Laura Lang is the former CEO of Time Inc. She was the CEO of Digitas, a global integrated brand agency from 2008 to 2012.

==Career==
Lang was raised in Warwick, Rhode Island. She graduated from Tufts University and received an MBA in finance from the Wharton School of the University of Pennsylvania. She began her career on the client side, in product and brand management at the Quaker Oats Co., Bristol-Myers and Pfizer Pharmaceutical Co. She then spent time as senior vice president/group manager at Yankelovich Clancy Shulman. After that, she served as president at Marketing Corp. of America, where she did strategic consulting for clients in the retail, electronics and information, entertainment, travel, and gaming industries.

In 1999, she joined Digitas and ran the company's New York office for several years. She became CEO of Digitas North America in 2004 and then global CEO in 2008. Under Lang's leadership, Digitas doubled its new-business revenue in 2008 and expanded relationships with some of its key clients.

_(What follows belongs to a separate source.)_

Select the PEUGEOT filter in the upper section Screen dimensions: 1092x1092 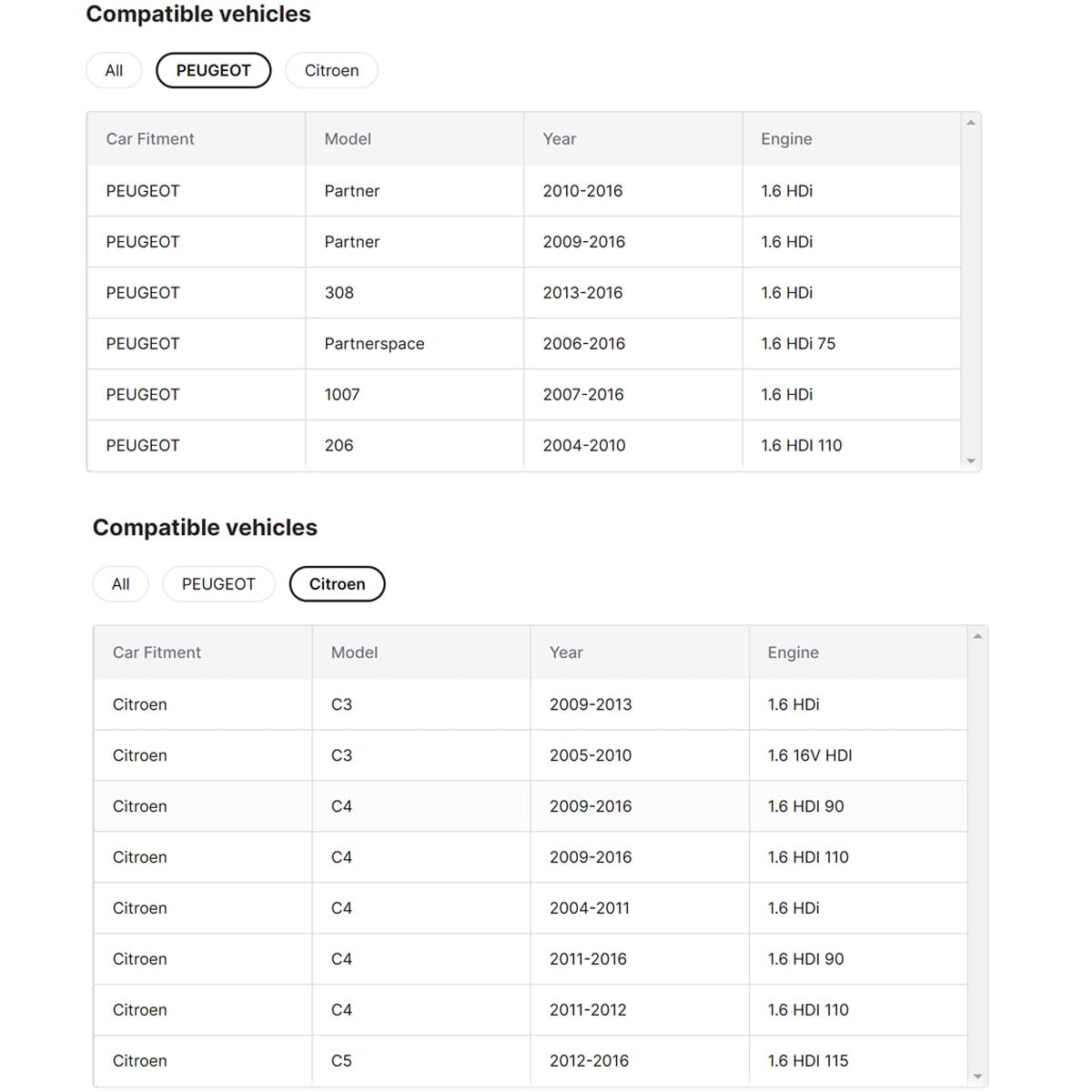coord(214,71)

In 2007, Advertising Age named Lang one of its "Women to Watch". Lang also made BtoB Magazine's "Who's Who" list in 2006, 2007, and 2009. She currently sits on the advisory board of the Tufts University Entrepreneurial Leadership Program, the Board of Directors for Benchmark Electronics, and the Board of Directors for Nutrisystem. She also co-chairs “The One Hundred,” a committee dedicated to raising awareness and funds for the Massachusetts General Hospital Cancer Center.

== Recognition ==
In 2012, Forbes named Lang one of the top 20 most influential businesswomen in the world.